探讨通过H&E检测的LVSI(LVSI-H&E)和免疫组化检测的LVSI(LVSI-IHC)在临床I期子宫内膜样EC患者中的临床意义。方法:对90例I期子宫内膜样EC患者的单张代表性切片,按照既定的链霉亲和素-生物素过氧化物酶法,使用小鼠单克隆全细胞角蛋白(PCK)克隆AE1/AE3和CD31内皮细胞标志物进行免疫染色。重新检查H&E切片及其相应的免疫染色切片以确定LVSI情况。有72例患者可获取临床记录。收集了以下数据:年龄、种族、产次、临床表现、相关内科疾病(肥胖、糖尿病和高血压)、他莫昔芬或激素替代疗法的使用情况、绝经状态、复发和生存情况。
总体而言,免疫组化显示45例(50%)存在LVSI,45例(50%)不存在LVSI;相比之下,H&E检测分别为17例(19%)存在LVSI和73例(81%)不存在LVSI。统计分析显示LVSI-H&E与肌层浸润深度之间存在显著关联(P<0.0001)。中位随访期为161个月(范围5 - 207个月)。在随访期间,14例有LVSI-H&E证据的患者中有6例出现复发,而58例无证据的患者中有6例复发(OR = 6.26,95%:CI = 1.3 - 30.6)。

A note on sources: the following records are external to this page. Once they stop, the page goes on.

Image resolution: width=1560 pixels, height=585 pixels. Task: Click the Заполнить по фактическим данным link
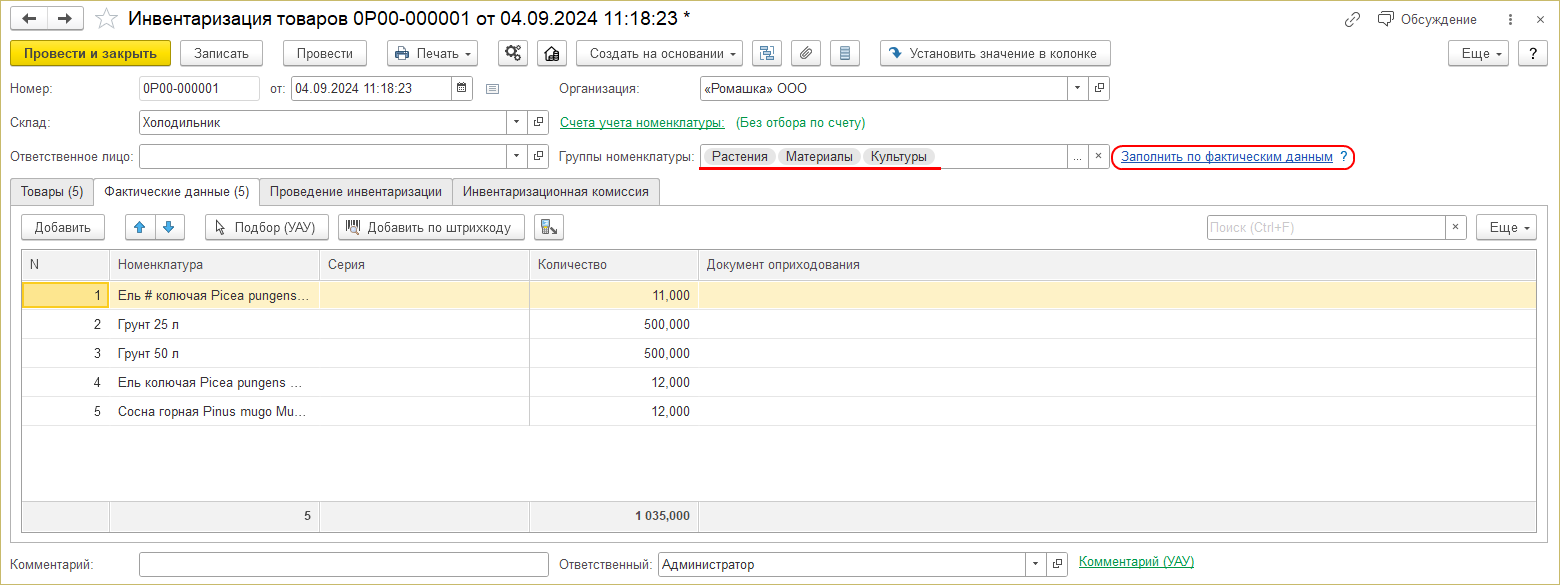tap(1226, 156)
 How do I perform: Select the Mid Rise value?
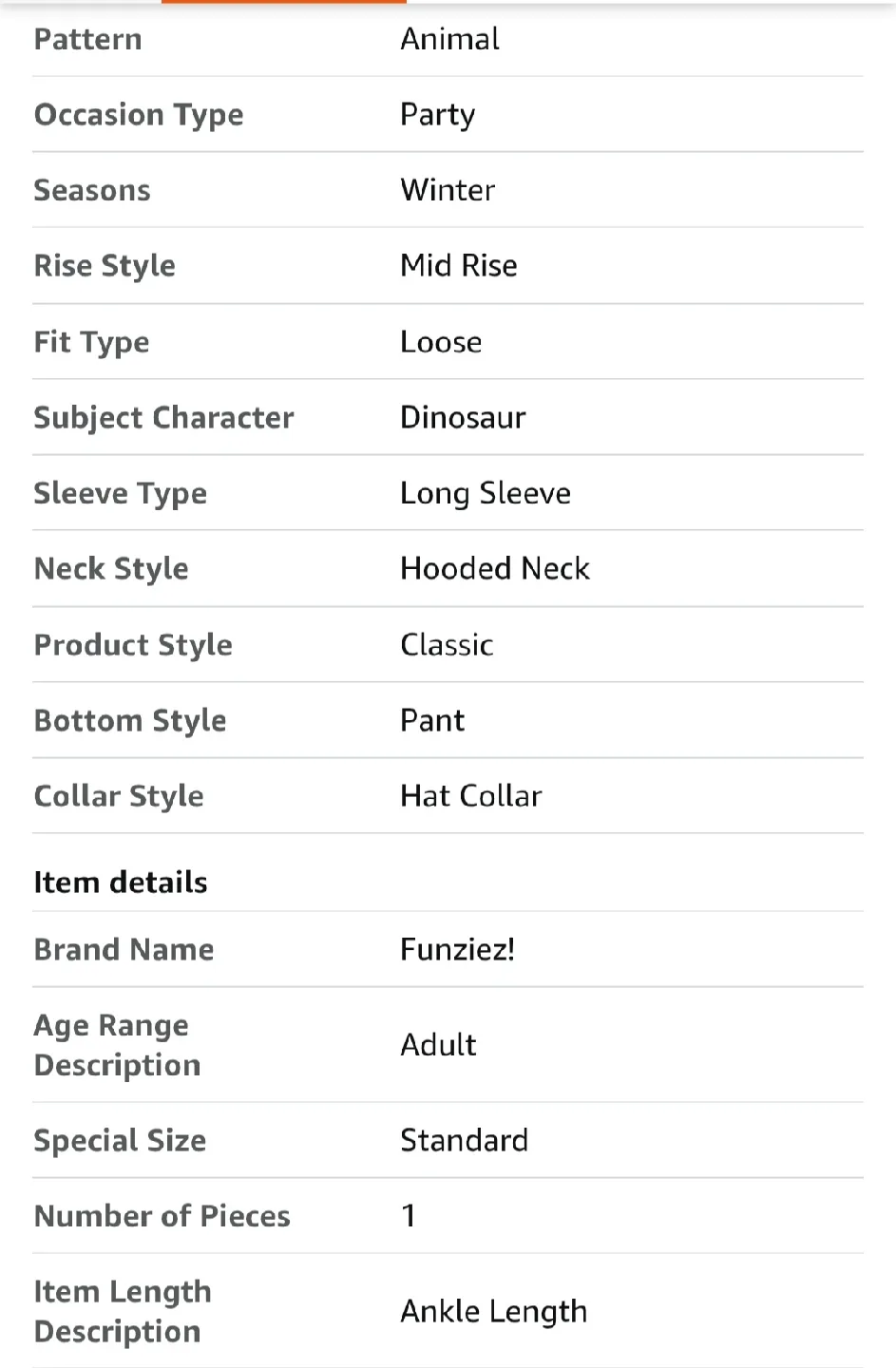pos(459,265)
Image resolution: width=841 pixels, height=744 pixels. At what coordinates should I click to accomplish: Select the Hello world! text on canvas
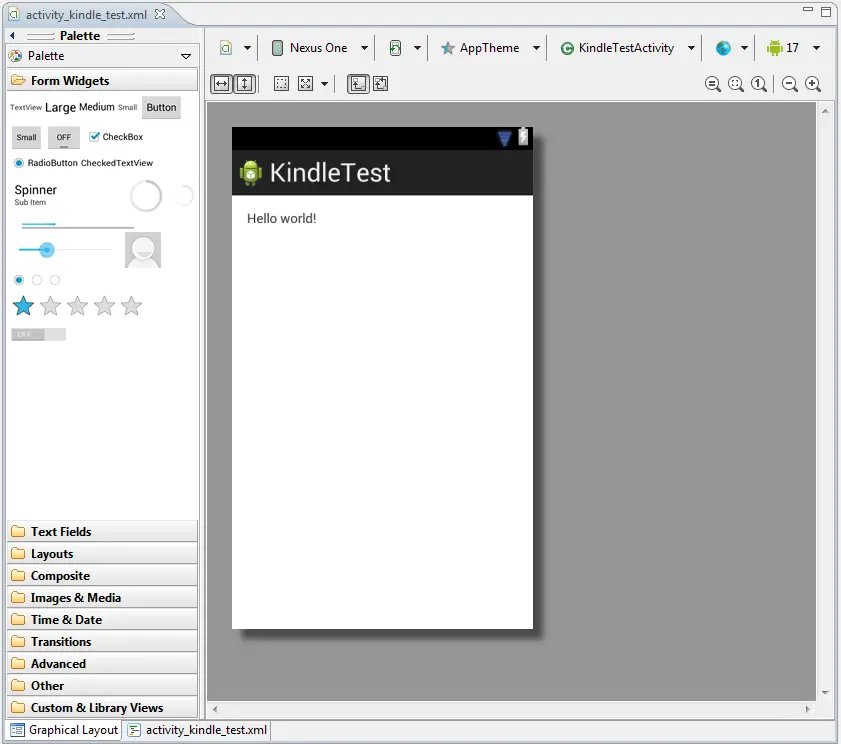283,218
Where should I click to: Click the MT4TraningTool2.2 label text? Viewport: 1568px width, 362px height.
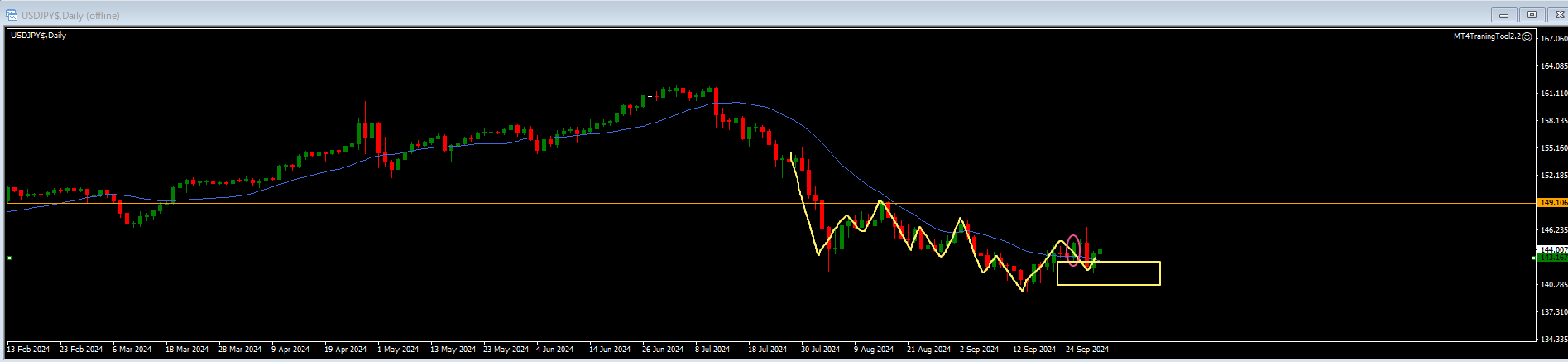1487,36
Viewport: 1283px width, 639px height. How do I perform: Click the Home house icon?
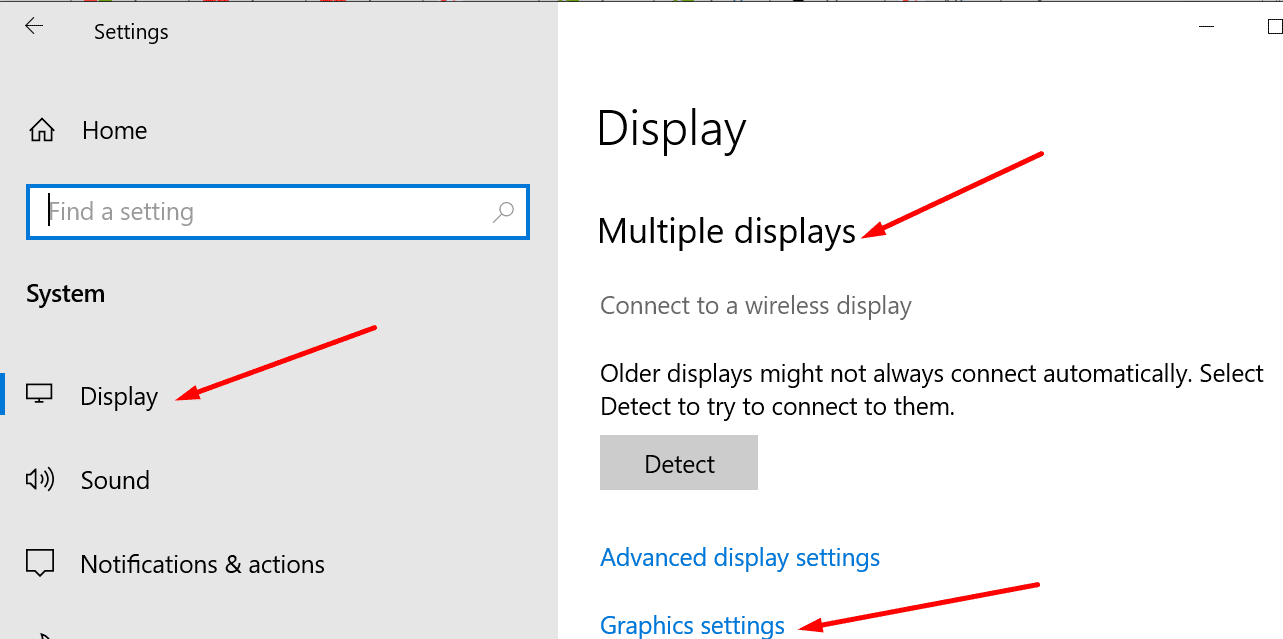click(41, 130)
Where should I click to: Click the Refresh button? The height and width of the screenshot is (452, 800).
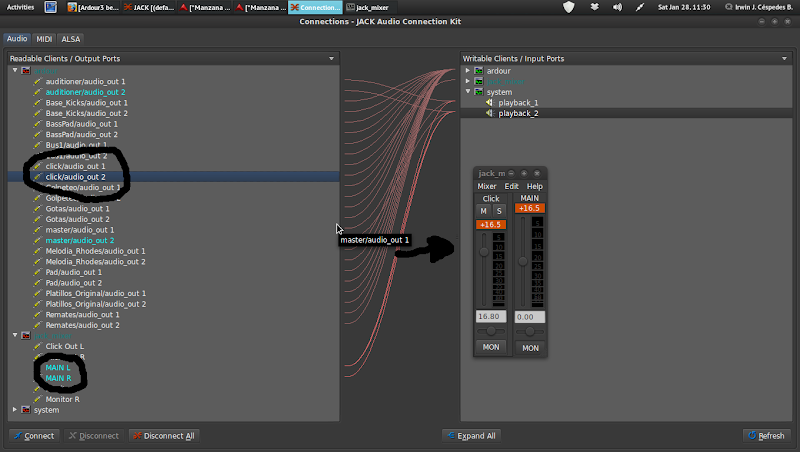click(766, 436)
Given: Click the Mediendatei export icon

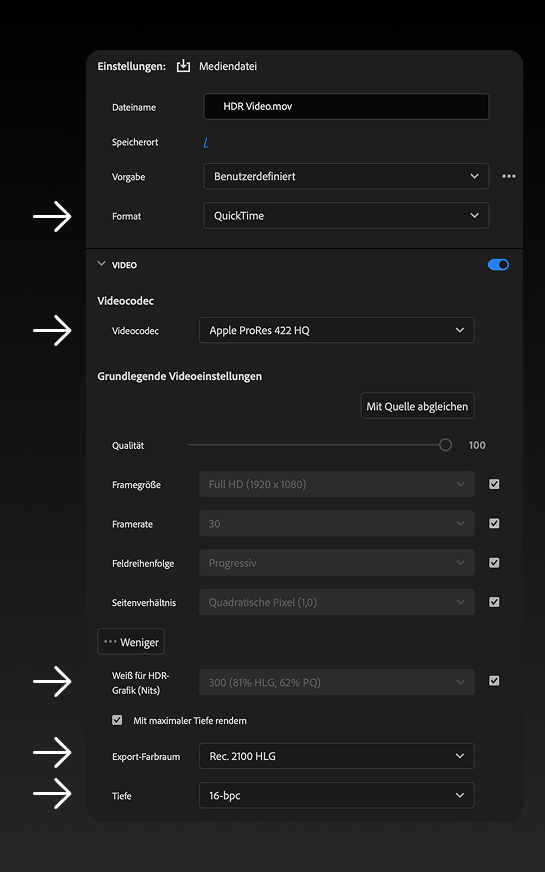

肿瘤复发率与LVSI-H&E之间存在显著关联(P = 0.01)。有H&E证据显示存在LVSI的组5年无复发生存率为54%(95%:CI = 44 - 64%),而无LVSI的组为89%(95%:CI = 82 - 97%)。两组间无复发生存率存在显著差异(卡方 = 6.96,P = 0.008)。相比之下,发现LVSI-IHC仅与高级别肿瘤显著相关(P = 0.01),生存分析显示与复发或生存无统计学显著关联。
I期EC中的LVSI-H&E仍然是疾病复发和无病间期缩短的重要预测因素。免疫组化检测到的LVSI很常见,与肿瘤分级相关,似乎无统计学显著的临床价值。